**WORK TO BE COMPLETED**
How many lines in the entries below include the word "agent"? Respond with the number only.

--------------------------------------------------

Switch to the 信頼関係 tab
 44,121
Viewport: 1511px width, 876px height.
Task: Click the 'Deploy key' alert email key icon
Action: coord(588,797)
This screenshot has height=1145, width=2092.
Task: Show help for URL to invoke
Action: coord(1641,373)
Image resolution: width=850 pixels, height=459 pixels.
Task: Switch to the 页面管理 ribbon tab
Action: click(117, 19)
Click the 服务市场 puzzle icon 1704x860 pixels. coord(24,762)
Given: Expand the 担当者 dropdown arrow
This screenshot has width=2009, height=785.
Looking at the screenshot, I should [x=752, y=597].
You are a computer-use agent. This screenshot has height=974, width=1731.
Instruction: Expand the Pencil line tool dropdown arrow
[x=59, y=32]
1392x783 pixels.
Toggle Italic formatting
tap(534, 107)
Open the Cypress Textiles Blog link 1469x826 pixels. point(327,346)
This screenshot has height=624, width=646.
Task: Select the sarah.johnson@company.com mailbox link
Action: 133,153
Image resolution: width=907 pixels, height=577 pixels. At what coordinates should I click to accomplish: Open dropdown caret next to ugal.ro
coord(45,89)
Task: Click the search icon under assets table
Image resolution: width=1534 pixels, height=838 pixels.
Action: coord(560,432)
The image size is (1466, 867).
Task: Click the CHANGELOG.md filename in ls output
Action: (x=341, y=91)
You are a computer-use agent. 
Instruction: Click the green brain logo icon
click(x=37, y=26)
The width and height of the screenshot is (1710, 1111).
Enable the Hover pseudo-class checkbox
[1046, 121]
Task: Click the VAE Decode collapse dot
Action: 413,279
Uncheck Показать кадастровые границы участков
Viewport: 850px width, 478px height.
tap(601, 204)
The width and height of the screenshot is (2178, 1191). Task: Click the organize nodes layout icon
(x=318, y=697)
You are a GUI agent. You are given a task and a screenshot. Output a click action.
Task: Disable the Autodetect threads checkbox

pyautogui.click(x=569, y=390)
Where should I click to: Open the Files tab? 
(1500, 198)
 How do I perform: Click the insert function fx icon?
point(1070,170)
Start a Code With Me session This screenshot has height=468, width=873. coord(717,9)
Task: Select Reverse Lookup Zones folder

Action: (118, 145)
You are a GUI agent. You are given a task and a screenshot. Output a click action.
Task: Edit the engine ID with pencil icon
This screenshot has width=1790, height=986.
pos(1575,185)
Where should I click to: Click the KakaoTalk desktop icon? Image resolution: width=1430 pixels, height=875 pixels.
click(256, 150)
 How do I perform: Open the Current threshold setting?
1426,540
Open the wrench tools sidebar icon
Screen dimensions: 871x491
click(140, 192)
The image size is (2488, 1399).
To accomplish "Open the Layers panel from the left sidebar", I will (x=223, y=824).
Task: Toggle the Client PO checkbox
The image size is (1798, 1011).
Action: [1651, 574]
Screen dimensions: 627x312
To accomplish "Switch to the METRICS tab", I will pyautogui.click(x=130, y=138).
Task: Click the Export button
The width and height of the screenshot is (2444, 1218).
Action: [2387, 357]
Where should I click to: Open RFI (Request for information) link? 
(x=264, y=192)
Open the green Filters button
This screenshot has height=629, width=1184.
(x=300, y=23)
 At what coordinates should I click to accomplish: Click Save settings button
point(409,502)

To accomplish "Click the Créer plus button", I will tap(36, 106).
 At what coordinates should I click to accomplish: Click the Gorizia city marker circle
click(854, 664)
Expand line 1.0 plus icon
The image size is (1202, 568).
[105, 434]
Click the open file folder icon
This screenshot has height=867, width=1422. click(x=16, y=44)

--------------------------------------------------

**FINISHED TASK**
4